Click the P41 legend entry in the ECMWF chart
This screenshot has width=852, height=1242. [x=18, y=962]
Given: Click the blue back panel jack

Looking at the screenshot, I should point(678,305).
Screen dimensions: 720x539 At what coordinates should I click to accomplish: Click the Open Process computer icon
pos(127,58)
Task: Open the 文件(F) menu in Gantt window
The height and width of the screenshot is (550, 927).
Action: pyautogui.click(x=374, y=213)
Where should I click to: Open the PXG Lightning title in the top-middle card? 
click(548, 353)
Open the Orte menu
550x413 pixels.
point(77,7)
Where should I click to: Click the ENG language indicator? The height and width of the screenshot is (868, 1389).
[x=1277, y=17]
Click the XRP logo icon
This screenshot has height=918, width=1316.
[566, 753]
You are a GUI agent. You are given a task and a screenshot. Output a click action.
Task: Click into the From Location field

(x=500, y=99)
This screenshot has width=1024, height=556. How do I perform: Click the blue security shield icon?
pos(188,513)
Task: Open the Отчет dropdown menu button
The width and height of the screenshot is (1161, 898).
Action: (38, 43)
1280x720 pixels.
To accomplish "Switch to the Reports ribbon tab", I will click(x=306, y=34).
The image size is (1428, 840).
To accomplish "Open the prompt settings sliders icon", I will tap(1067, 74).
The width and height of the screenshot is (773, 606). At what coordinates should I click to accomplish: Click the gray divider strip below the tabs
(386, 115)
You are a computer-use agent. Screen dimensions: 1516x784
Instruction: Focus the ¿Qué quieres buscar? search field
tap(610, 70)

========================

◆ PROBLEM:
From the line with "The width and height of the screenshot is (1161, 898)." to the final line of the entries above, return every line exactly as written.

◆ TASK SOLUTION:
The width and height of the screenshot is (1161, 898).
Action: (38, 43)
1280x720 pixels.
To accomplish "Switch to the Reports ribbon tab", I will click(x=306, y=34).
The image size is (1428, 840).
To accomplish "Open the prompt settings sliders icon", I will tap(1067, 74).
The width and height of the screenshot is (773, 606). At what coordinates should I click to accomplish: Click the gray divider strip below the tabs
(386, 115)
You are a computer-use agent. Screen dimensions: 1516x784
Instruction: Focus the ¿Qué quieres buscar? search field
tap(610, 70)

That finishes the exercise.